Material to process START

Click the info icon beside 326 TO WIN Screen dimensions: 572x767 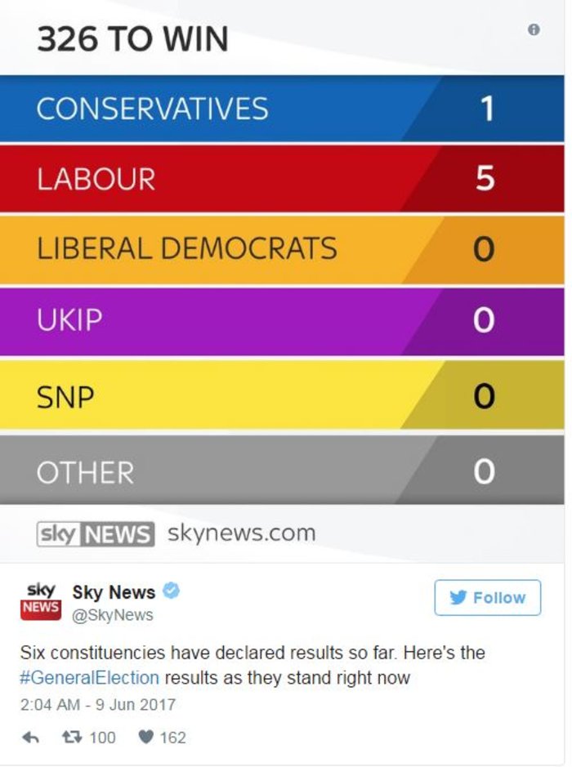point(534,29)
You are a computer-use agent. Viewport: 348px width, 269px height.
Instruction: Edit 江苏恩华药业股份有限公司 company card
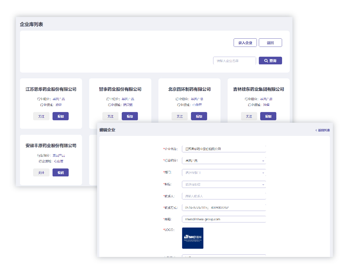[x=60, y=116]
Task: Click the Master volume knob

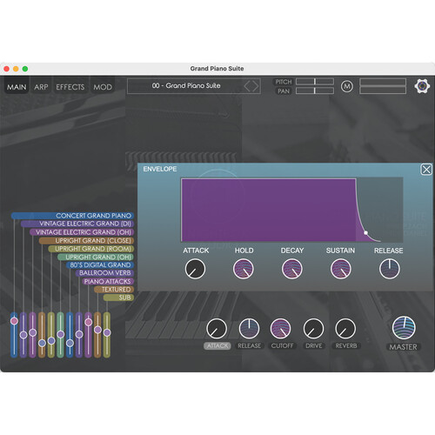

Material to process END

- Work task: Copy nothing outside the span: please output the lines from the one with "Instruction: Edit 江苏恩华药业股份有限公司 company card" through the end of the entries above, and skip the pictures.

- Output:
Instruction: Edit 江苏恩华药业股份有限公司 company card
[x=60, y=116]
Task: Click the Master volume knob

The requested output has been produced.